Required work » Echo the items from the line containing "Expand the Set scope groups dropdown" through the line containing "coord(896,741)", reproducing each of these lines verbatim.
——
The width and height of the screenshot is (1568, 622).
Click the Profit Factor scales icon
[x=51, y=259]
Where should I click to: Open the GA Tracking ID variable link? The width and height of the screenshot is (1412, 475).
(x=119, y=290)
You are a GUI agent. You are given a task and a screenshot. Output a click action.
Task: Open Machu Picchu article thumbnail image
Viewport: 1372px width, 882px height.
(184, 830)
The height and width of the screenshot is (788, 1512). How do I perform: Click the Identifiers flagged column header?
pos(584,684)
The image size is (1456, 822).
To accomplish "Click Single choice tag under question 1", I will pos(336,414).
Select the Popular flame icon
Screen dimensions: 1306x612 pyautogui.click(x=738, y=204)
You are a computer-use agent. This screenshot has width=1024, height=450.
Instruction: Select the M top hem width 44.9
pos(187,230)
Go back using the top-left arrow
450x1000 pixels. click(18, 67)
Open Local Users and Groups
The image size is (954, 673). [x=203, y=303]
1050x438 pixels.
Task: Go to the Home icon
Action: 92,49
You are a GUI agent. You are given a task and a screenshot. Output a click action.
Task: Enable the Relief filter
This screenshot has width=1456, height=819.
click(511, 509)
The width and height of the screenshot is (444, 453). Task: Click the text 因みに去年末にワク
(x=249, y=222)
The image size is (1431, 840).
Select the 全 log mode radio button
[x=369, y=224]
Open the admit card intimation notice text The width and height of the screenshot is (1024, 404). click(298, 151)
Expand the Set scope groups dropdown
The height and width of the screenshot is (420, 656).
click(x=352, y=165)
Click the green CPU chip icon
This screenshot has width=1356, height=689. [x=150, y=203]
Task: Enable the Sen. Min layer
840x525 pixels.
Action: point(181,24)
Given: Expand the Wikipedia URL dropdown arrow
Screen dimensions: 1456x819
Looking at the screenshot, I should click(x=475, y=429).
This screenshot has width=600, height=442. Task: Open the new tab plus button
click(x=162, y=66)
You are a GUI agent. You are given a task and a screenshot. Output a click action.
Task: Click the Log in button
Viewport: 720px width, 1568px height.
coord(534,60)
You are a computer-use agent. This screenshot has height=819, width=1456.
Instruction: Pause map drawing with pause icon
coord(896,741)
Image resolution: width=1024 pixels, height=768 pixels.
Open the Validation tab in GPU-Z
——
Exercise solution »
Expand the Set scope groups dropdown
The height and width of the screenshot is (420, 656).
click(x=352, y=165)
Click the green CPU chip icon
This screenshot has width=1356, height=689. [x=150, y=203]
Task: Enable the Sen. Min layer
840x525 pixels.
Action: point(181,24)
Given: Expand the Wikipedia URL dropdown arrow
Screen dimensions: 1456x819
Looking at the screenshot, I should click(x=475, y=429).
This screenshot has width=600, height=442. Task: Open the new tab plus button
click(x=162, y=66)
You are a GUI agent. You are given a task and a screenshot. Output a click action.
Task: Click the Log in button
Viewport: 720px width, 1568px height.
coord(534,60)
You are a computer-use agent. This screenshot has height=819, width=1456.
Instruction: Pause map drawing with pause icon
coord(896,741)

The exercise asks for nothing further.